Exercise details
Whenever a line of the data below holds the string "Privacidade", copy that line.

[Collected data entries]

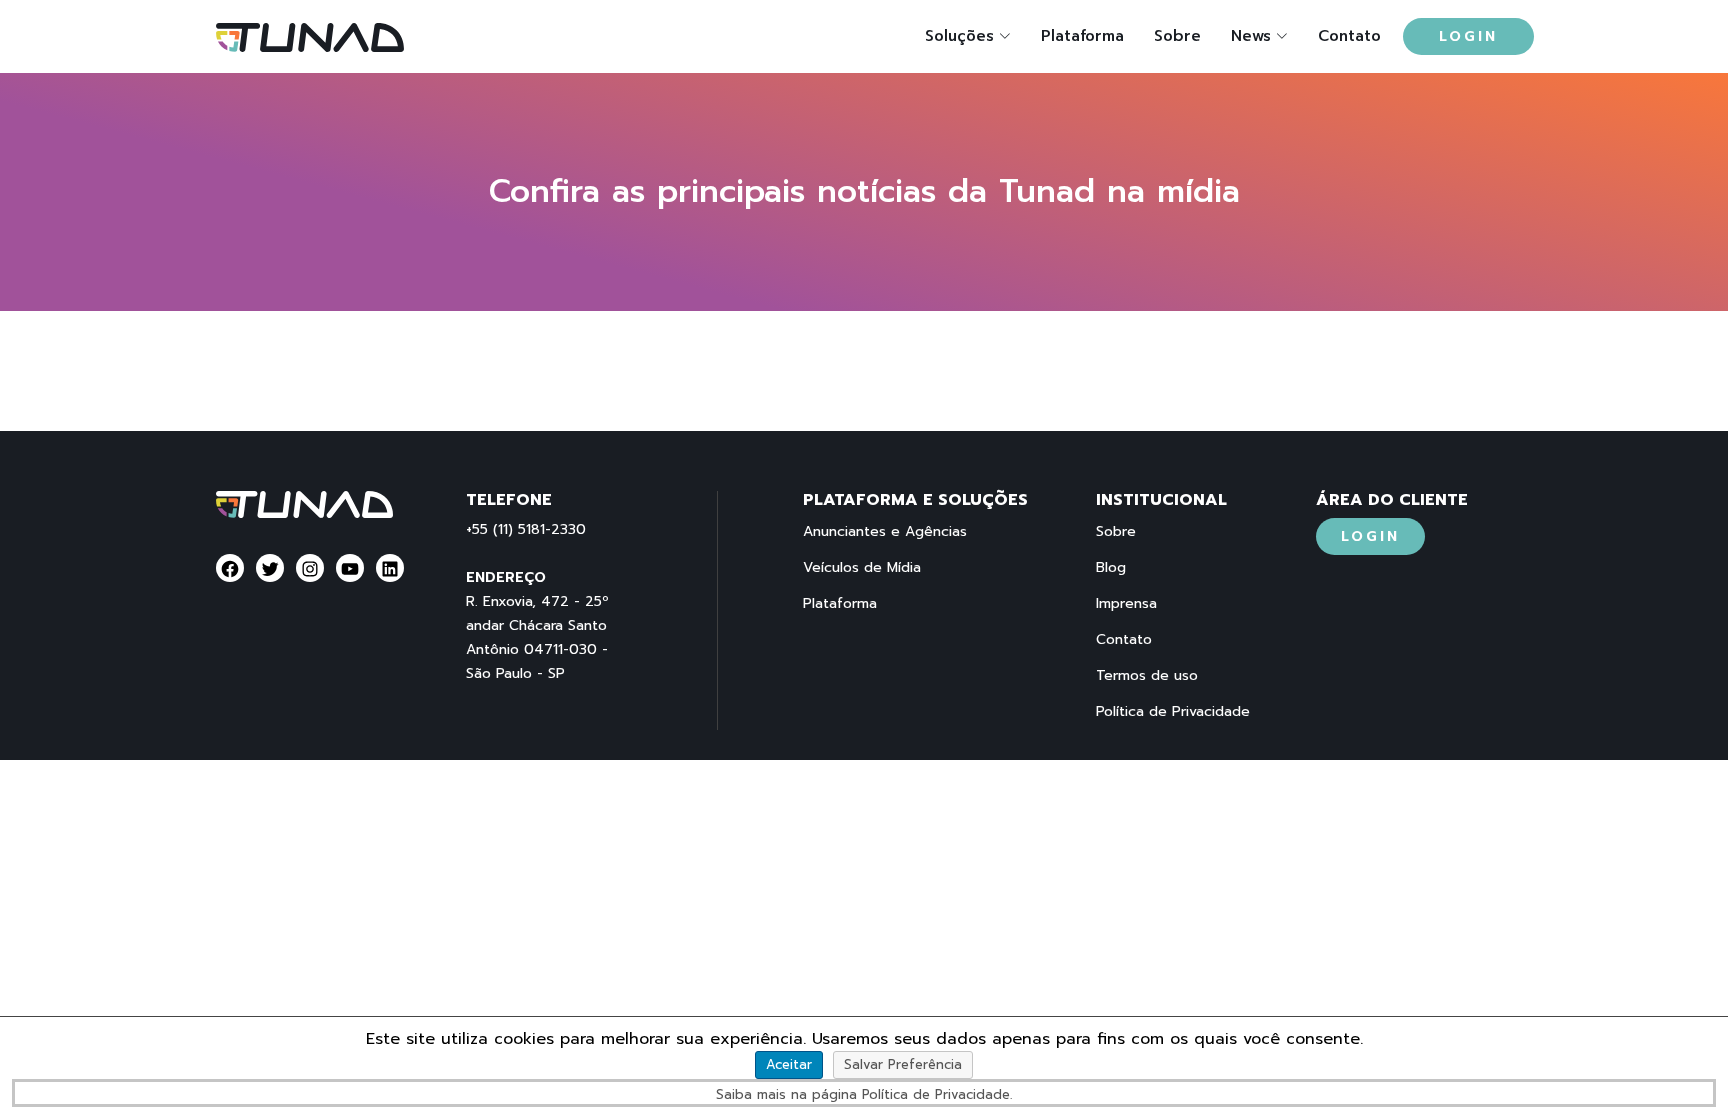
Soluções (959, 36)
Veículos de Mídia (862, 568)
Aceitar (789, 1064)
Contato (1349, 36)
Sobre (1177, 36)
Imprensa (1126, 604)
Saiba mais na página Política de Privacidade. (864, 1094)
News (1251, 36)
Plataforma (1082, 36)
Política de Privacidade (1173, 712)
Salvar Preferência (903, 1064)
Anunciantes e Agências (885, 532)
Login (1468, 36)
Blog (1111, 568)
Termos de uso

Answer for the task
Saiba mais na página Política de Privacidade. (864, 1094)
Política de Privacidade (1173, 712)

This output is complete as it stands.